More than a fifth of respondents to an Intercede-commissioned survey (21%) said they had accessed corporate data on their mobile device without permission despite knowing they needed permission to do so, whilst a further 40% said they believed they would be able to access business information on their phones "without prior consent".
According to the survey of 1,213 UK employees, 40% of UK workers use either their own mobile device or one provided by their employer to "access secure corporate data". Nearly a fifth of those staff (19%) remain permanently logged in to the systems on which that data is stored, Intercede said.
"By bypassing companies’ BYOD policies and not taking regulations into account when accessing sensitive data, employees are leaving the back door open to hackers," Richard Parris, Intercede chief executive, said.

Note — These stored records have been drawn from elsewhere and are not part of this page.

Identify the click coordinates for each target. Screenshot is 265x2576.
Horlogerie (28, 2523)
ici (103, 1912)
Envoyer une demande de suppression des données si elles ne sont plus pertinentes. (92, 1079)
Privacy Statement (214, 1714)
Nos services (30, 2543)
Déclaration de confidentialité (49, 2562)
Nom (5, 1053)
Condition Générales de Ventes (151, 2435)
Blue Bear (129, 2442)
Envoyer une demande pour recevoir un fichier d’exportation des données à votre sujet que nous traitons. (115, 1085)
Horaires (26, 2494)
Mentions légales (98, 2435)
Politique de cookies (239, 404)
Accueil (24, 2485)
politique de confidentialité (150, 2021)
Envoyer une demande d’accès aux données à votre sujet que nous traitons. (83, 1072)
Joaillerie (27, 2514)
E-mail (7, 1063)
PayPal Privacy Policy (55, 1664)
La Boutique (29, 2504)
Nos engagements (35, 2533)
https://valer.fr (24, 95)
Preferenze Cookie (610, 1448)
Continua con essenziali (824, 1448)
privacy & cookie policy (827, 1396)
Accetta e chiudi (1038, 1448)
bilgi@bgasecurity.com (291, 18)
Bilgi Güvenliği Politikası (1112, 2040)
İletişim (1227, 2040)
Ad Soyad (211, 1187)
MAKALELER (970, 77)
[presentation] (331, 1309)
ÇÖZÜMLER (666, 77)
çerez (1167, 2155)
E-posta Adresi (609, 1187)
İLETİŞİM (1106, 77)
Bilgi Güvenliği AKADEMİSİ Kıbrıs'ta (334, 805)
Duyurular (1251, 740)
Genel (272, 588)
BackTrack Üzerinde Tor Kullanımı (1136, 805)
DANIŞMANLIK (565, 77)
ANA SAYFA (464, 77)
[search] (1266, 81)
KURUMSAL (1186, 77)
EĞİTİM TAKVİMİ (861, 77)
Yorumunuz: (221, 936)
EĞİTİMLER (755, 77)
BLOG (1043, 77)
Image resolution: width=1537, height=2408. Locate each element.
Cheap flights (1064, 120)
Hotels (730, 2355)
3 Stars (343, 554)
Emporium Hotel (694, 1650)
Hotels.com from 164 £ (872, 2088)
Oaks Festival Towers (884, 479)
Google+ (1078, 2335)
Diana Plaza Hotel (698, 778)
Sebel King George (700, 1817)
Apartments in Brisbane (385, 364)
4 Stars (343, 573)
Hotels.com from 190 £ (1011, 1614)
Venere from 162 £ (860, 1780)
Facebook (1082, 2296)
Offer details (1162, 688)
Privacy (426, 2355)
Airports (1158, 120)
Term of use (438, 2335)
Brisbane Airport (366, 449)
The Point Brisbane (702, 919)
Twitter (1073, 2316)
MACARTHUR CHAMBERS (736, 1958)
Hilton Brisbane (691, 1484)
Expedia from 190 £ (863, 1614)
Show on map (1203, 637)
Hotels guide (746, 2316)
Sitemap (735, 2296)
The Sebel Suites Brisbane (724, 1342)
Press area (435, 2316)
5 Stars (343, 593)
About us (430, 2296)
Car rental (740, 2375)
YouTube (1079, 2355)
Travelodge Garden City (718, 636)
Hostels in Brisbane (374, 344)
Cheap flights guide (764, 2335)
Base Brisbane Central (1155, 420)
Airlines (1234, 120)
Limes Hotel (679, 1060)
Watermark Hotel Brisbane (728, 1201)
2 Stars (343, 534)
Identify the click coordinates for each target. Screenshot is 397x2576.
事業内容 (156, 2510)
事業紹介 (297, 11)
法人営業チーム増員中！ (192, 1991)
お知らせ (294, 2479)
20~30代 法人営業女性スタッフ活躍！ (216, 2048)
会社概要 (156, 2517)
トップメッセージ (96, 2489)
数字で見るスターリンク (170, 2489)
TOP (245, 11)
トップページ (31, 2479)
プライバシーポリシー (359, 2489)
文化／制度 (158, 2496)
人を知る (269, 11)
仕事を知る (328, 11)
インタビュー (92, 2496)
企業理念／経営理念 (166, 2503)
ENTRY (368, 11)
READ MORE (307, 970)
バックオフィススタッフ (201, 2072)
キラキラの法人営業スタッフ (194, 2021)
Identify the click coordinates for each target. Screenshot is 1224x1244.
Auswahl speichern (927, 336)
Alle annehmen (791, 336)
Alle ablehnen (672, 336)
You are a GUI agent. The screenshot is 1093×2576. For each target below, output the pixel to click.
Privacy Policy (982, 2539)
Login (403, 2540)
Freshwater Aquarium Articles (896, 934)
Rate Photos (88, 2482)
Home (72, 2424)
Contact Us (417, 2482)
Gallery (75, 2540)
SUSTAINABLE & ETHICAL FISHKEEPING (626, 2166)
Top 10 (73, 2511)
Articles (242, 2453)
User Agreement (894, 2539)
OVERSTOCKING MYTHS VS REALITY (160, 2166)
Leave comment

Parris said mobile devices used for work purposes should be "a secure authentication device which acts as the first line of defence to protect corporate data being accessed on it".
Intercede said that just 5% of respondents to its survey "were concerned that if they lost their handset corporate information would be compromised". Nearly one in 10 employees admitted to using IT services without the knowledge of their employers' "technology team" to access work emails without permission, Intercede said.
"The widespread apathy towards company data shown by the report highlights the need for companies to act quickly and robustly to protect their own data or risk major security incidents," Parris said.